Supplied text:
- - -
The workshop will explore common practices of working with institutional archives, while also challenging the idea of what may serve as an audio/visual index. Topics will include: creative strategies for unfolding the potential of archival content; parafiction and invented archives unorthodox collecting and the acquisition of unusual source material, approaches to adapting and re-purposing found material, and working with estates, libraries, and the data stream as sources. We will consider a variety of contemporary documentary practices, such as live documentary, in widening the margins of presentation. The goal of the workshop is to encourage participants to envision new forms of empathic intervention in traditional records, imagine creative means of non-fiction “adaptation,” and broaden their view of potential source materials to identify untapped mines of possibility.
By germinating new approaches to archival material, this intensive seminar offers practical advice and creative inspiration to filmmakers, artists and storytellers. The workshop format will include a dynamic mix of readings, discussion, screenings, visitor presentations, and New York Film Festival attendance.
Led by filmmaker and programmer Courtney Stephens and co-organized with Mathilde Walker- Billaud, the workshop integrates with the New York Film Festival’s experimental Projections program, with two Projections artists participating in the workshop. We will attend a program at Lincoln Center as a group.
Details
Open to everyone, though the workshop setting is best suited for filmmakers, film producers, journalists, curators and media artists.
Give us an idea of who you are and why you are coming. After you register you will be asked for a short statement of interest that should briefly describe your experience and a film project (it would be great if you have a project in progress that you would present to the group during the work-in-progress critique sessions), plus a bio. There’s a spot for a link to a work sample (and CV, which would also be nice, but is not required).
$385 early bird registration by September 19th, 2017 at 5PM.
$450 regular registration.
The deposit is non-refundable. Should you need to cancel, you’ll receive half of your registration fee back until November 14th. After November 14th, the fee is non-refundable.
In order to keep costs down, this workshop is a BYOL, i.e. bring your own laptop. Students must be fully proficient using and operating their computers.
To register for a workshop, students must pay in full via card, check, or cash. After the early bird registration deadline of November 14th, course fees are not refundable or transferable and any withdrawals or deadlines will result in the full cost of the class being forfeit. There will be no exceptions. To withdraw from a course please email info-at-uniondocs.org.
In the event that a workshop does not receive sufficient enrollment, it may be canceled. Students will be notified at least 48 hours prior to the start of a cancelled workshop and will be refunded within 5 business days. If we reschedule a workshop to another date, students are also entitled to a full refund. UnionDocs reserves the right to change instructors without prior notification, and to change class location and meeting times by up to an hour with 48 hours prior notice.
- - -
Provided material:

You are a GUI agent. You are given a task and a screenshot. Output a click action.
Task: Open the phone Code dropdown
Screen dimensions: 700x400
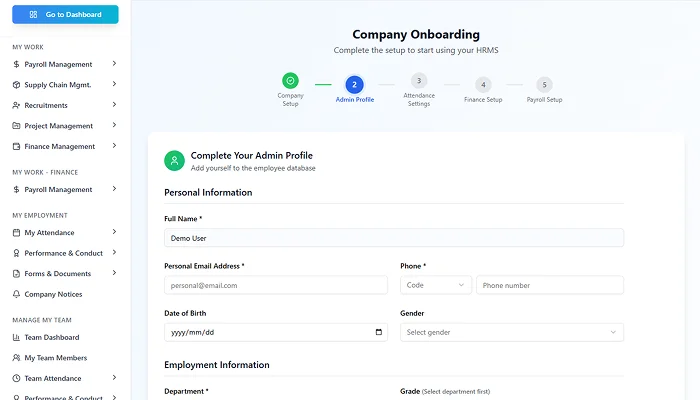coord(435,285)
- - -
Directions:
From the workshop announcement above, copy word for word the stretch that opens with "By germinating new" and stops after "Film Festival attendance.".

Exercise output:
By germinating new approaches to archival material, this intensive seminar offers practical advice and creative inspiration to filmmakers, artists and storytellers. The workshop format will include a dynamic mix of readings, discussion, screenings, visitor presentations, and New York Film Festival attendance.